Corriere 15.4.16
Il duello Schäuble-Draghi La caccia al colpevole
risponde Sergio Romano
L’indipendenza
politica della Banca Centrale è stata sempre la regola d’oro della
politica tedesca del Dopoguerra. Come spiega che un importante ministro
del governo Merkel, Wolfgang Schäuble, attacchi ora pubblicamente e
frontalmente la politica monetaria di Mario Draghi? Forse Draghi ha
osato toccare gli interessi tedeschi?
Virgilio Avato
Caro Avato,
Nelle
trattative che precedettero la creazione della moneta unica, il governo
tedesco insistette affinché la Banca centrale europea avesse le
competenze e il profilo istituzionale della Banca centrale della
Repubblica federale. Questa pressante richiesta fu accolta e la Bce,
sino alla fine del mandato di Jean-Claude Trichet, nell’ottobre del
2011, fu finanziariamente ortodossa. Ma Draghi, dopo l’arrivo in Europa
della crisi provocata dal fallimento di Lehmann Brothers, decise di fare
ciò che la Bundesbank non aveva mai fatto con quelle caratteristiche e
dimensioni: stampò moneta. Adottando la linea della Federal Reserve,
annunciò a Londra il 26 luglio 2012 che la Bce avrebbe fatto «whatever
it takes» (qualsiasi cosa fosse necessaria) per rimettere in moto il
meccanismo della crescita. E non ha smesso da allora di applicare ai
mali dell’Europa il rimedio del «quantitative easing» (alleggerimento
quantitativo).
In Germania, alcuni settori della finanza e della
politica dettero subito segni di malumore.

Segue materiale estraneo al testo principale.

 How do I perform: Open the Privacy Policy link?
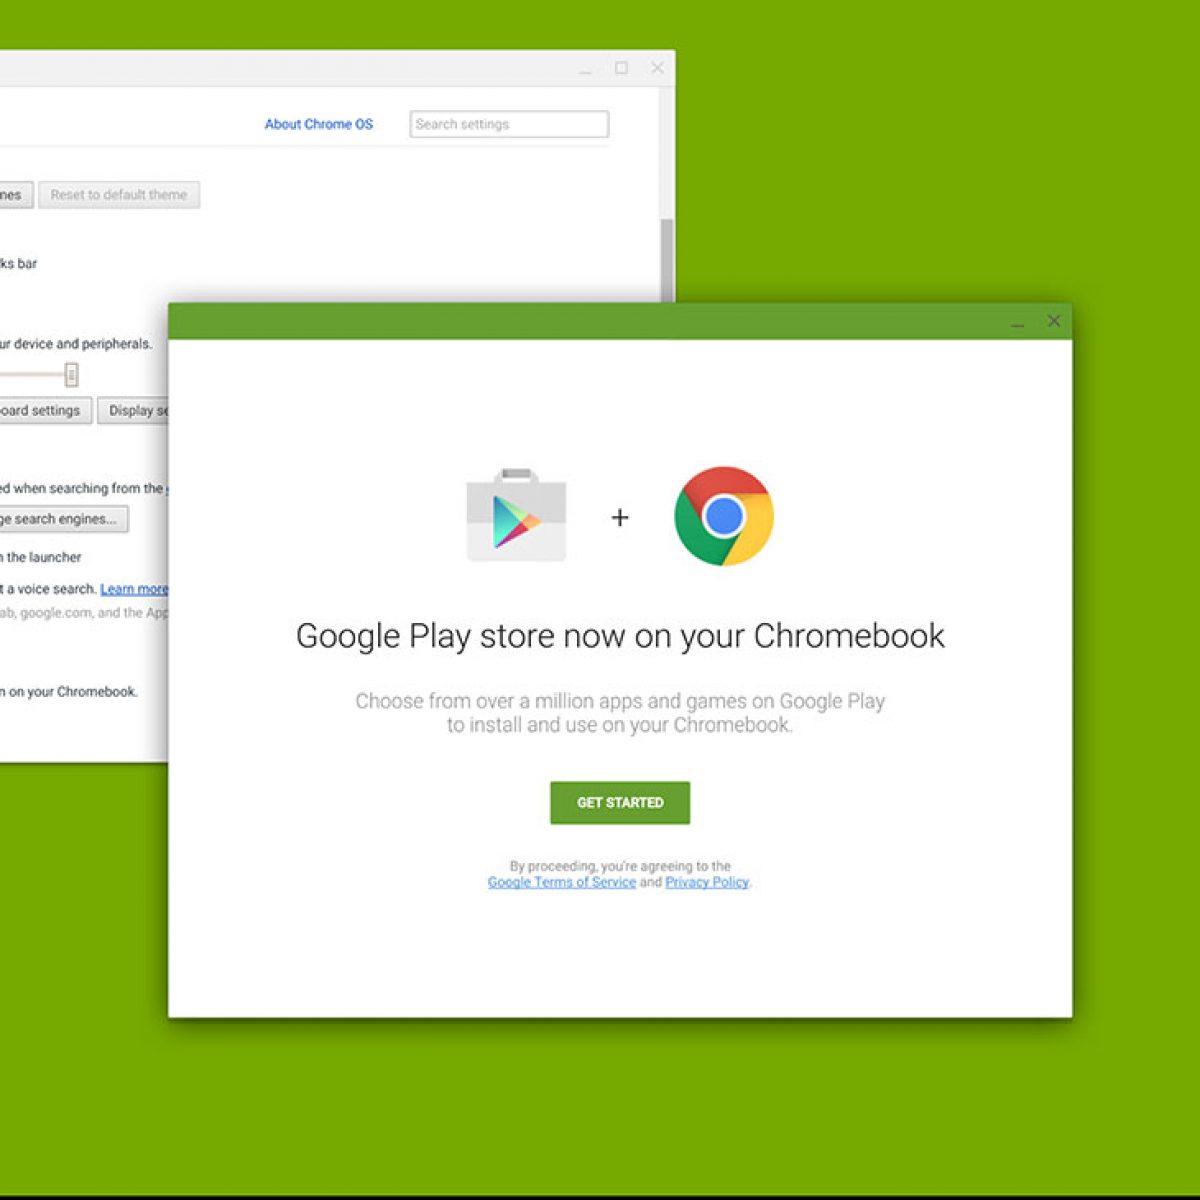click(706, 882)
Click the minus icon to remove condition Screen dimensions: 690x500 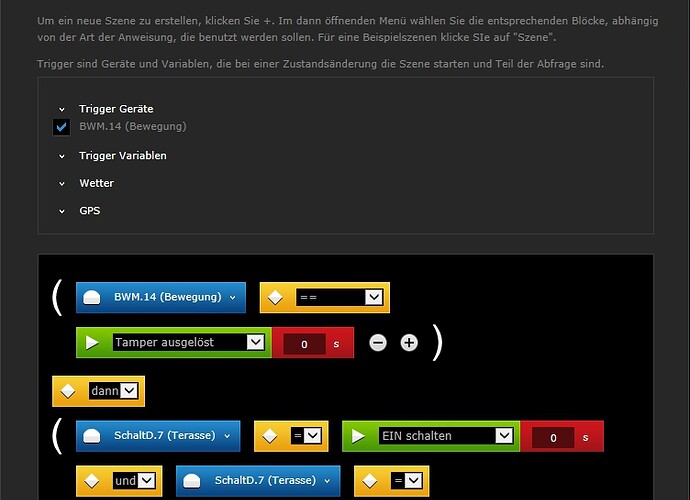coord(378,342)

Il Paese non ha dimenticato
la drammatica crisi dell’inizio degli anni Venti, quando il governo
reagì alle misure punitive del Trattato di Versailles in materia di
riparazioni permettendo che la Banca rovesciasse sul mercato una enorme
quantità di moneta. I prezzi andarono alle stelle e le ricadute sociali
furono drammatiche: fallimenti, disoccupazione, criminalità. La crisi
ebbe anche alcune preoccupanti ricadute internazionali. La Germania
interruppe il pagamento delle somme dovute, la Francia occupò la Ruhr,
una delle più ricche zone minerarie d’Europa, la Gran Bretagna
disapprovò la decisione francese. La crisi ebbe fine soltanto quando il
governo tedesco decise di creare una nuova moneta, il Rentenmarck, e
riuscì a stabilizzare in breve tempo il cambio fra il dollaro e il
marco.
Oggi, paradossalmente, sta accadendo il contrario. La Bce
stampa moneta e l’inflazione, tuttavia, rimane al di sotto del livello
(2%) che Draghi ritiene auspicabile. Ma questo non impedisce al ministro
tedesco delle Finanze di deplorare la politica «lassista» della Bce. Le
pubbliche dichiarazioni di Schäuble, ricordate nella sua lettera, sono
particolarmente malevole: «Ho detto a Mario Draghi che può andare
orgoglioso; può attribuire alla propria politica il 50% dei risultati
elettorali di un partito che sembra nuovo e fortunato». Il partito è
Alternative für Deutschland e il risultato è quello delle recenti
elezioni in alcuni länder tedeschi. In realtà il successo di Afd è
dovuto in buona parte alla politica della cancelliera Merkel in materia
d’Immigrazione, ma Schäuble ha ceduto alla tentazione di cercare un
altro colpevole, possibilmente non tedesco. Fortunatamente Draghi, in
questo caso, ha potuto contare sul sostegno di un uomo che in altre
occasioni non aveva nascosto le sue critiche alla politica della Bce. È
Jens Weidmann, capo della Bundesbank, che in una dichiarazione al
Financial Times ha detto: «La Banca centrale europea deve attenersi al
suo mandato sulla stabilità dei prezzi e, di conseguenza, la sua
politica di espansione monetaria, in questa circostanza, quali che siano
le divergenze di opinione su alcune specifiche misure, è appropriata».